Bloody Mary: Naturally a cocktail had to make this list. If you think you’ve got your Bloody Mary recipe down pat then by all means shake that up with a squirt of Sriracha for some unexpected heat. If you’re looking for some recipe inspiration, give this one a try.

Cocktail Sauce: Mix ketchup, horseradish, a squeeze of lemon, and a squirt of Sriracha, and salt and pepper to taste. Use for shrimp cocktail, or in place of mignonette sauce with your oysters on the half shell.

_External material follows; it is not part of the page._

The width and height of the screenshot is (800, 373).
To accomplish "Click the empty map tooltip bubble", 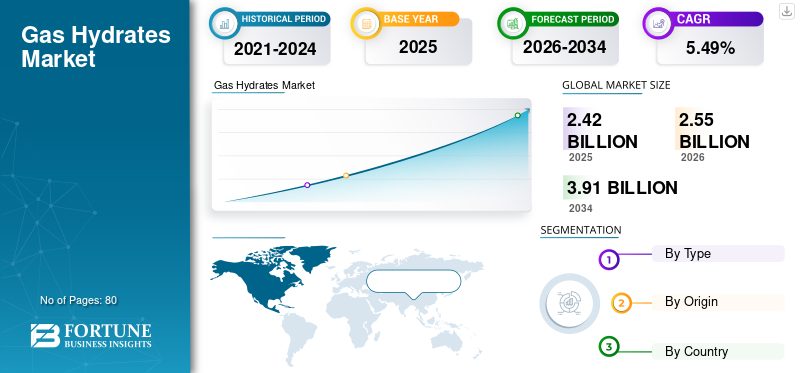I will (413, 281).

Deviled Eggs: Make like all the hip gastro-pubs in the city and revamp this old grandma’s classic. Remove the yolks of hardboiled eggs and mash them up with some mayo, a bit or mustard, and a squirt of Sriracha, season, then spoon them back into the egg halves. Garnish with chives or celery leaves, and watch them disappear right before your eyes.

Soup: For a summer cold, or just a comforting bowl of something restorative, heat up some beef or chicken broth, add a dab of miso paste, some ramen or soba noodles, chopped scallions, a healthy squirt of Sriracha, and heat everything through. Stir in some fresh herbs (try basil, parsley, mint, or cilantro) at the last minute. It’s like your own Vietnamese Pho without calling for takeout.

Garlic Bread: Mince a few cloves of garlic, season with salt and pepper, then pour in olive oil to make a paste. Add a squirt of Sriracha (depending on your preference) and spread on a halved baguette. Press the halves together, wrap in foil, and grill or bake till warmed through. Sprinkle with a hit of parsley if you have some around.